··· Information given ···

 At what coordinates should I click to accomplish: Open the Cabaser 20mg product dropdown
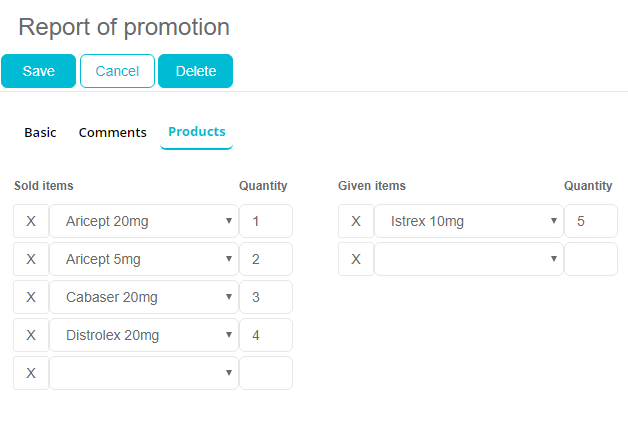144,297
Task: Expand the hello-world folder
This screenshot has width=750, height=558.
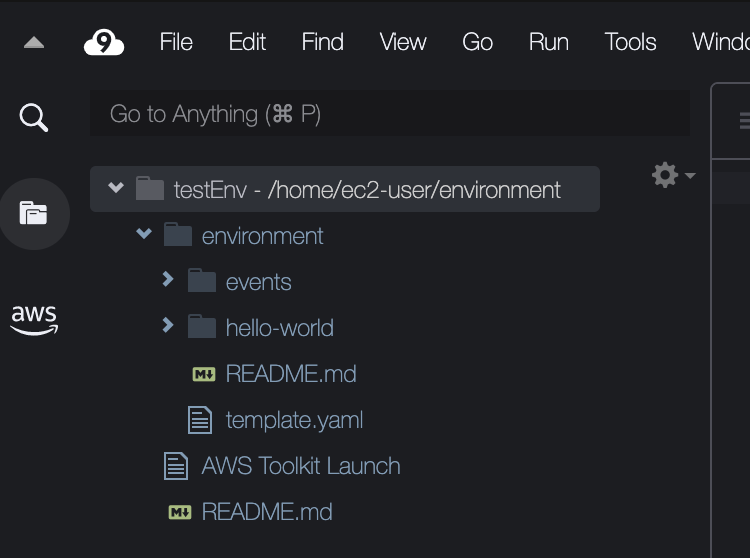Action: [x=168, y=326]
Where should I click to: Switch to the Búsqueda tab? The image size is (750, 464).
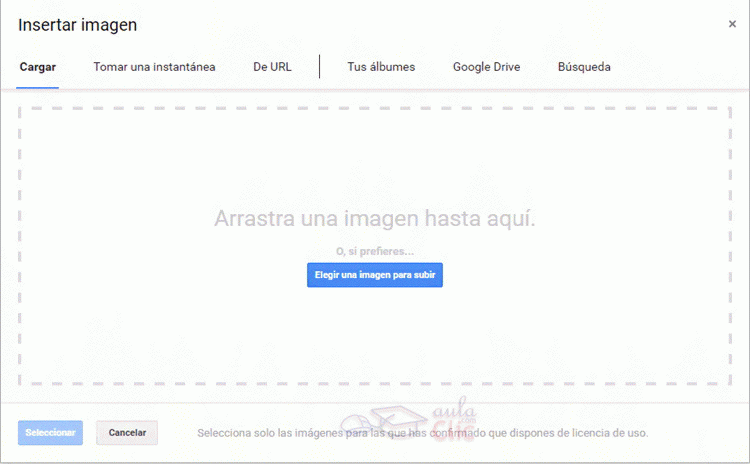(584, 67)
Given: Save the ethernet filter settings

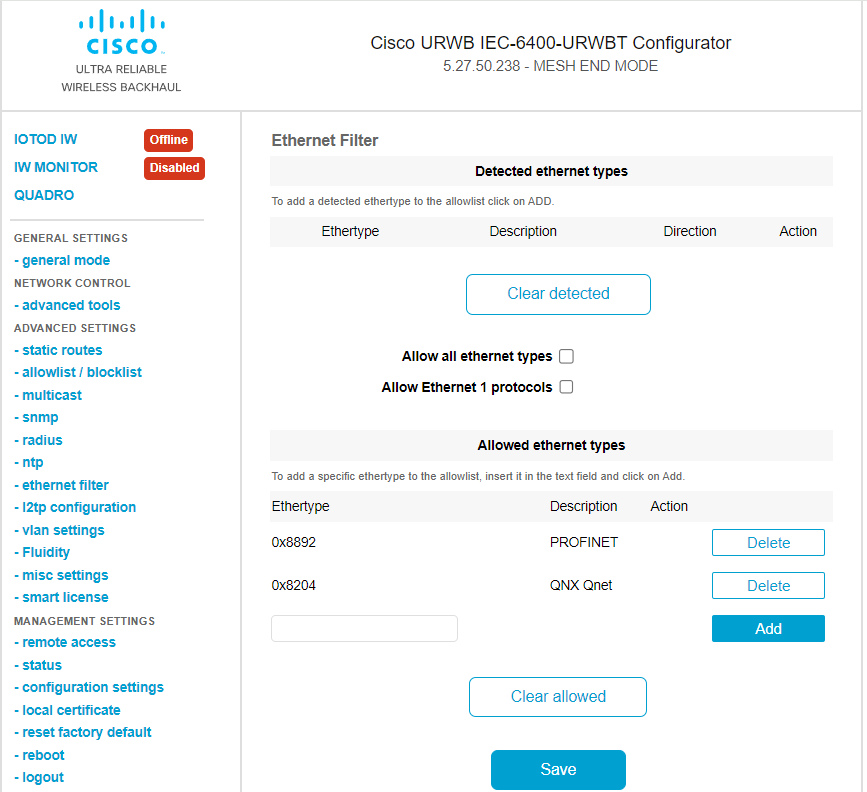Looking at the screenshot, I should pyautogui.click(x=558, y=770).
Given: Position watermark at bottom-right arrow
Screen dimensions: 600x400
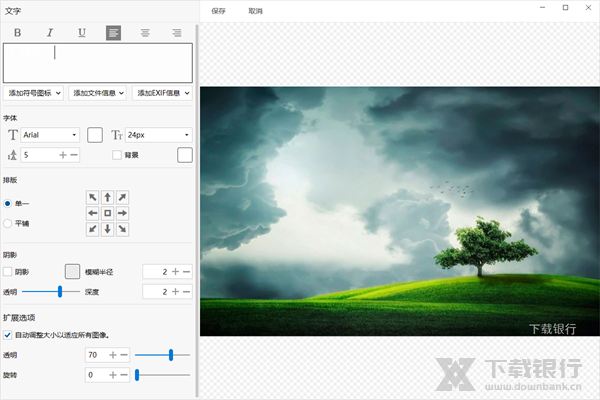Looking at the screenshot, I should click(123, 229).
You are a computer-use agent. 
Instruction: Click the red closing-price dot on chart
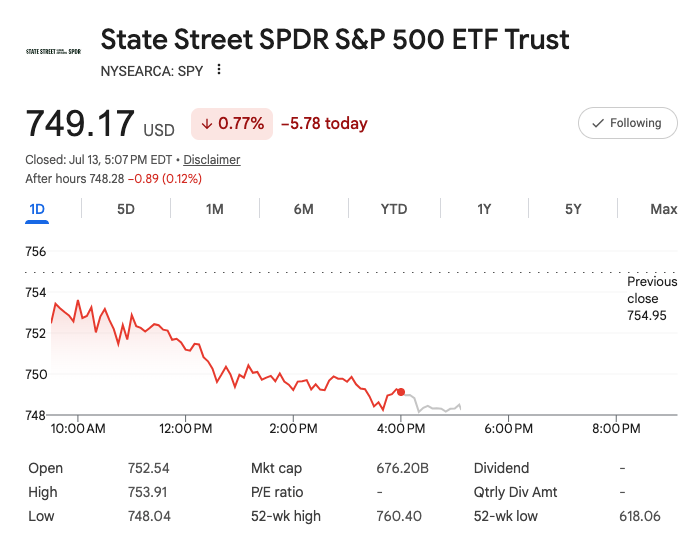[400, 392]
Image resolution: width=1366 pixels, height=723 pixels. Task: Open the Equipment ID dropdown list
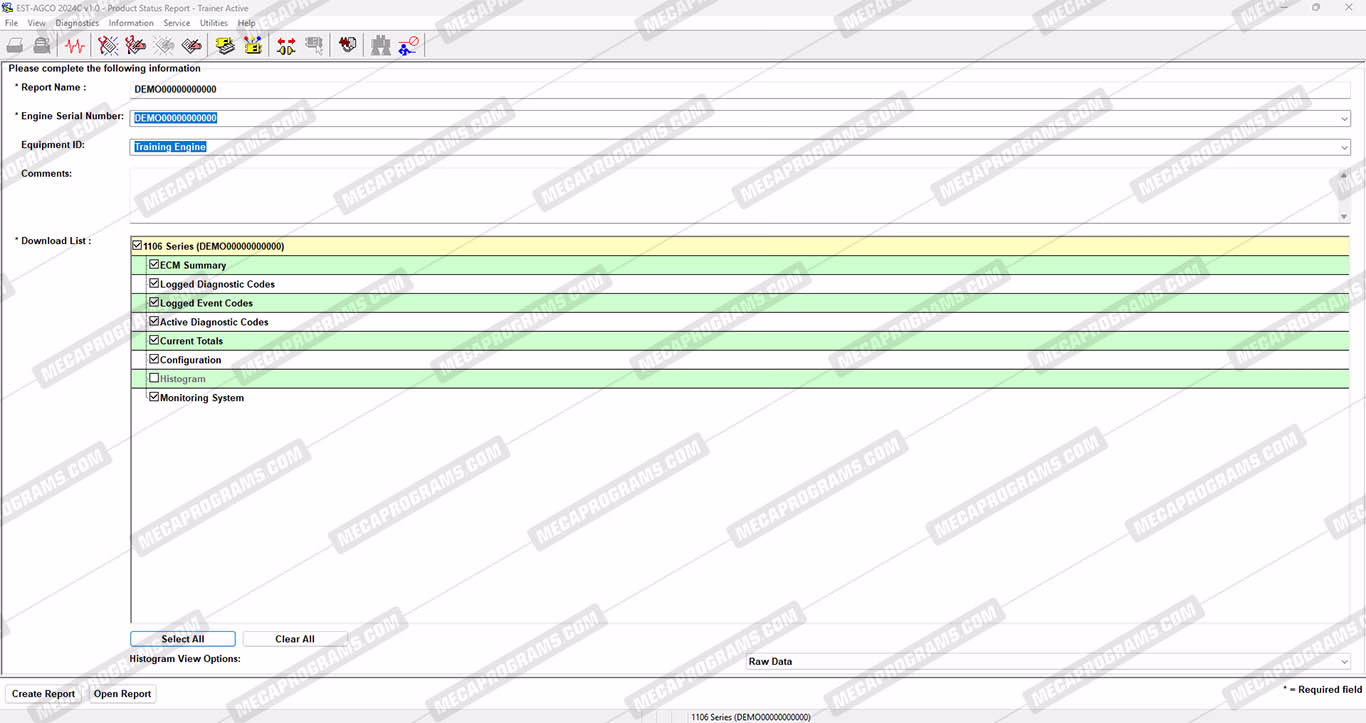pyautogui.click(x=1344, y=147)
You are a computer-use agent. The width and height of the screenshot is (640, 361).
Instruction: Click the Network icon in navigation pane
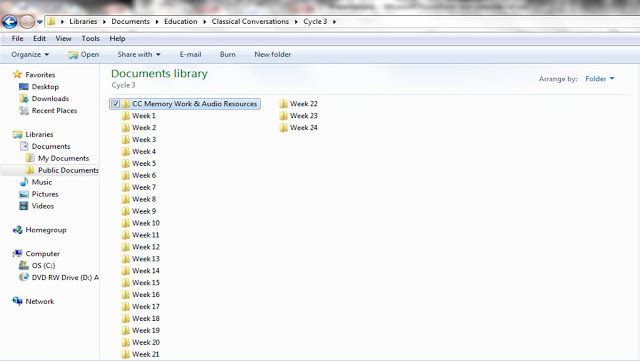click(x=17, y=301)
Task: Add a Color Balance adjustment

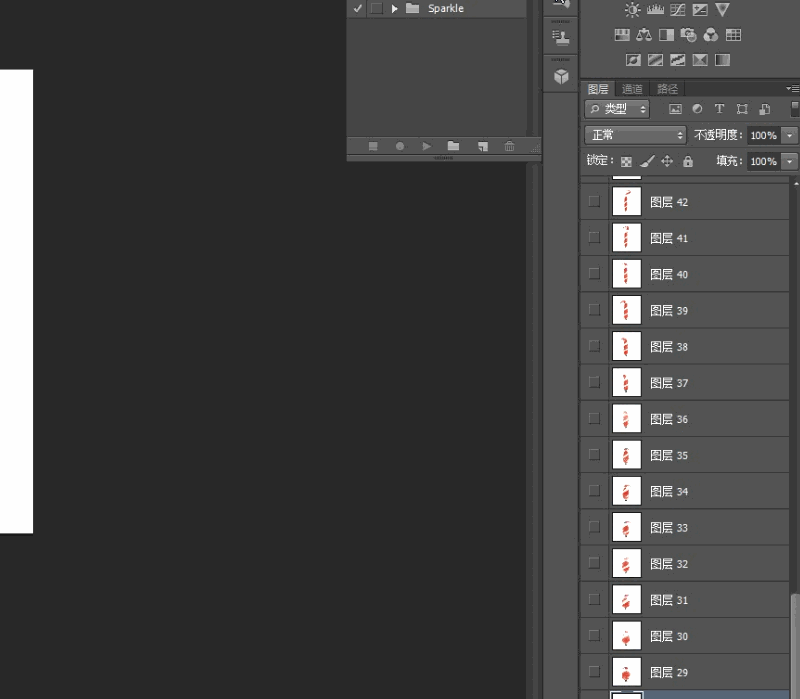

···

- _Exercise objective_:
Which lines of the records contain "computer"? Show each of them.

- _Answer section_:
You are a computer-use agent. 
You are a computer-use agent. The width and height of the screenshot is (640, 361).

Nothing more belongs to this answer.